Early diagenetic chert is common in Meso- and Neoproterozoic peritidal successions and informs much of what we know about life of the Proterozoic; yet its origin is not well constrained. Previous models for the origin of early diagenetic chert have focused on highly evaporative environments, where enhanced silica saturation can overcome kinetic inhibitions to precipitation, and costal mixing zones, where pH changes are favorable to both carbonate dissolution and silica precipitation. Here we focus on microfossiliferous early diagenetic chert from the Mesoproterozoic Bylot Supergroup, northern Baffin Island. Silicified microbial mats preserve exceptional microfossil morphology and taphonomy. Petrographic examination of silicified microbial, carbonate, and evaporite phases suggest that silicification occurred at the sediment-water interface, penecontemporaneously with mat growth. In many cases, silica is the primary precipitated mineral phase, while in other cases, microfabrics indicate primary precipitation of both silica and carbonate phases. Mimetic replacement of carbonate, gypsum, and halite mineral phases is also present. These observations require that early diagenetic chert formed in a range of chemical environments capable of precipitation of primary carbonate phases, dissolution and replacement of carbonate phases with silica, and replacement of gypsum and halite.

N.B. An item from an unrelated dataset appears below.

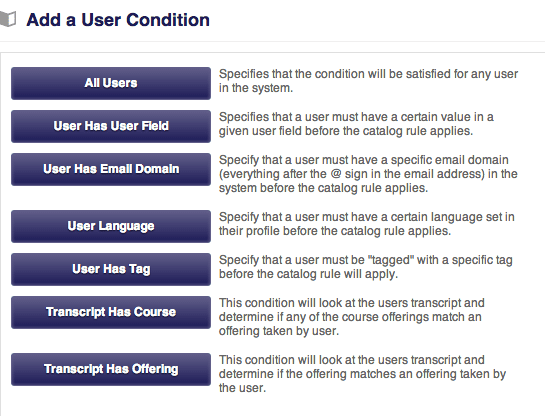Viewport: 545px width, 416px height.
Task: Click the All Users description text
Action: pyautogui.click(x=368, y=81)
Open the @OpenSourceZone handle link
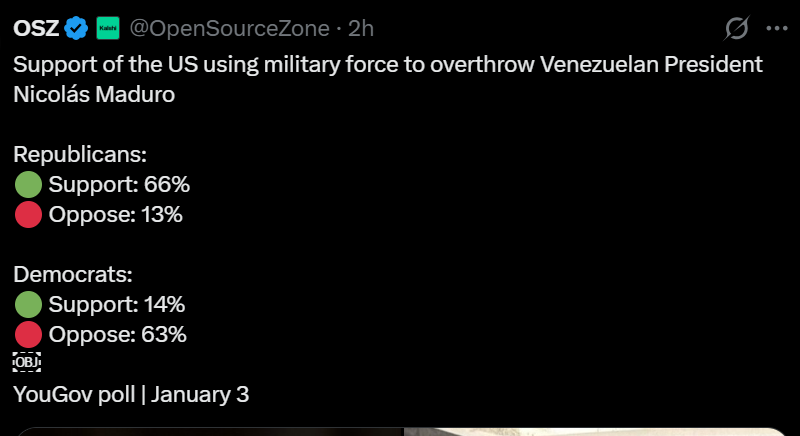 (x=230, y=30)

Building on a previous mixing model, preserved fabrics within the Angmaat Formation chert were used to further constrain the geochemical requirements of silicification for early diagenetic chert. Hypothetical seawater solutions, seawater-derived brines, and the solutions produced by interaction with freshwater suggest that silicification is capable of occurring under a wide range of fluid chemistries. This model demonstrates the breadth of fluids capable of precipitating silica and mineral assemblages observed in early diagenetic chert.